Madhosinghana

= Madhosinghana =

Madhosinghana (Madho Singhana) is a village in Sirsa tehsil of the Sirsa district in the Indian state of Haryana. The village got its name from a person named Thakur Madho Singh. Situated on the border with Rajasthan, It is a part of the Ellenabad constituency.

== Demographics ==
The village has a population of over 11,250. This village falls under Ellenabad constituency( Constituency No. 46) of Sirsa District. This village has 6331 votes as on 8 October 2021 distributed across 6 polling stations : Station No. 38 (985 votes), 39 (1104 votes), 40(1222 votes), 41 (934 votes), 42 (1132 votes) and 43 (954 votes) as per the Election Commission of India website.

Some "Dhani" people live in the village. Their neighbourhoods are Dhani Khjaan Chand, Dhani Mangat Ram, and Dhani Pala Ram.

== Politics ==

Result of 2019 Vidhansabha Election from the village was as given below:
1. Booth No. 38 - Abhay Singh Chautala(INLD) -433 votes, Pawan Beniwal (BJP) -218 votes, Bharat Singh Beniwal -154 votes
2. Booth No. 39 - Abhay Singh Chautala(INLD) -316 votes, Pawan Beniwal (BJP) -262 votes, Bharat Singh Beniwal -294 votes
3. Booth No. 40 - Abhay Singh Chautala(INLD) -569 votes, Pawan Beniwal (BJP) -230 votes, Bharat Singh Beniwal -170 votes
4. Booth No. 41 - Abhay Singh Chautala(INLD) -305 votes, Pawan Beniwal (BJP) -230 votes, Bharat Singh Beniwal -218 votes
5. Booth No. 42 - Abhay Singh Chautala(INLD) -305 votes, Pawan Beniwal (BJP) -375 votes, Bharat Singh Beniwal -149 votes
6. Booth No. 43 - Abhay Singh Chautala(INLD) -375 votes, Pawan Beniwal (BJP) -233 votes, Bharat Singh Beniwal -163 votes

== Geography ==
It is located between Sirsa and Ellenabad. A Model Town is nearby. It is laid out in a square.

==Religion==
Madhosinghana has a Sri Patshahi Dasvin Sahib Gurudwara worship area. It is said that the 10th Sikh Guru, Guru Gobind Singh, once stopped there to quench his thirst while fighting.

A large, ancient temple of Lord Shiva is located in the middle of the village, near a lake. It is quite popular in the surrounding region.
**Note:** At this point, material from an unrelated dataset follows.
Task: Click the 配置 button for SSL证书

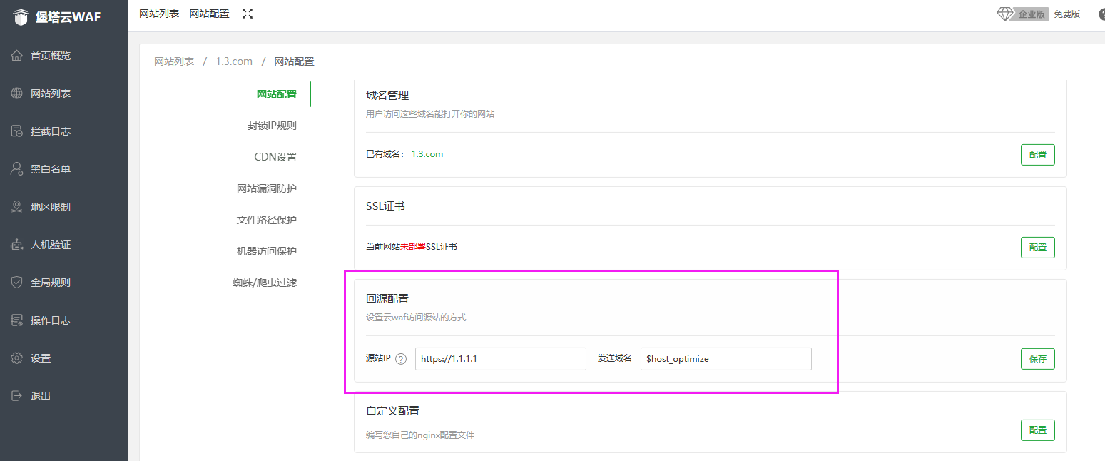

The village has one mosque. During the Partition of India, the people of Madhosinghana gave shelter to Muslim families in their houses. The religious harmony in the village is such that the village Hindus give donations to honor the Gurudwara and the mosque, and the Muslims donate in the honor of the Gaushala.

== Facilities ==
- C.H.C. Animal Hospital
- CHC Hospital
- SBI Branch
- 132 kv sub-station

==Education==
The village has a public schools along with a primary and a Government Senior Secondary School.